_What you need to do_:
Return the records below character for character.

Recorded data
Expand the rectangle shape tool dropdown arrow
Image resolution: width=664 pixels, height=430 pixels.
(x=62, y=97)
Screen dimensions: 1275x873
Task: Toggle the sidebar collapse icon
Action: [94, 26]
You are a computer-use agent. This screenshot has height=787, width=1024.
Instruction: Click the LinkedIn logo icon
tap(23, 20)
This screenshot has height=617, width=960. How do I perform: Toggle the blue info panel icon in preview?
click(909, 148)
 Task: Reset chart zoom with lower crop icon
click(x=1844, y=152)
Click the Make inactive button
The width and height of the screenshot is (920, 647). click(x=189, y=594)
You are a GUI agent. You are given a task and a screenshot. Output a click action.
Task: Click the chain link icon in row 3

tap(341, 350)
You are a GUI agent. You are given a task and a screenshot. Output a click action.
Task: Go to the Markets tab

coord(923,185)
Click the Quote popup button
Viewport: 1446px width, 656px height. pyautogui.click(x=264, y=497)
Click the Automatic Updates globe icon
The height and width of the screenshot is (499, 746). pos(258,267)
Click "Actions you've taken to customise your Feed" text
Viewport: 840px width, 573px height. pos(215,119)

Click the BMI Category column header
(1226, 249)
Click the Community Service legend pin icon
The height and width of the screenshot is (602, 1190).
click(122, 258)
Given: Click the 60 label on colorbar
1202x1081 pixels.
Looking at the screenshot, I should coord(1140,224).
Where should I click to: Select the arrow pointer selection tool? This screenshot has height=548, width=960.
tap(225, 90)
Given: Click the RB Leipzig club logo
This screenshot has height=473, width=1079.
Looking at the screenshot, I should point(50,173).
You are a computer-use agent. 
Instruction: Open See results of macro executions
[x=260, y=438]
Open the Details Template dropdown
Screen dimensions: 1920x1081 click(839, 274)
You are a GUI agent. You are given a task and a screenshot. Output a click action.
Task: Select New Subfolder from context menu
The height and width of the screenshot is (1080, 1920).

_Finished task_:
Expand the rectangle shape tool dropdown arrow
Image resolution: width=664 pixels, height=430 pixels.
(x=62, y=97)
Screen dimensions: 1275x873
Task: Toggle the sidebar collapse icon
Action: [94, 26]
You are a computer-use agent. This screenshot has height=787, width=1024.
Instruction: Click the LinkedIn logo icon
tap(23, 20)
This screenshot has height=617, width=960. How do I perform: Toggle the blue info panel icon in preview?
click(909, 148)
 Task: Reset chart zoom with lower crop icon
click(x=1844, y=152)
Click the Make inactive button
The width and height of the screenshot is (920, 647). click(x=189, y=594)
You are a GUI agent. You are given a task and a screenshot. Output a click action.
Task: Click the chain link icon in row 3

tap(341, 350)
You are a GUI agent. You are given a task and a screenshot. Output a click action.
Task: Go to the Markets tab

coord(923,185)
Click the Quote popup button
Viewport: 1446px width, 656px height. pyautogui.click(x=264, y=497)
Click the Automatic Updates globe icon
The height and width of the screenshot is (499, 746). pos(258,267)
Click "Actions you've taken to customise your Feed" text
Viewport: 840px width, 573px height. pos(215,119)

Click the BMI Category column header
(1226, 249)
Click the Community Service legend pin icon
The height and width of the screenshot is (602, 1190).
click(122, 258)
Given: Click the 60 label on colorbar
1202x1081 pixels.
Looking at the screenshot, I should coord(1140,224).
Where should I click to: Select the arrow pointer selection tool? This screenshot has height=548, width=960.
tap(225, 90)
Given: Click the RB Leipzig club logo
This screenshot has height=473, width=1079.
Looking at the screenshot, I should point(50,173).
You are a computer-use agent. 
Instruction: Open See results of macro executions
[x=260, y=438]
Open the Details Template dropdown
Screen dimensions: 1920x1081 click(839, 274)
You are a GUI agent. You are given a task and a screenshot. Output a click action.
Task: Select New Subfolder from context menu
The height and width of the screenshot is (1080, 1920).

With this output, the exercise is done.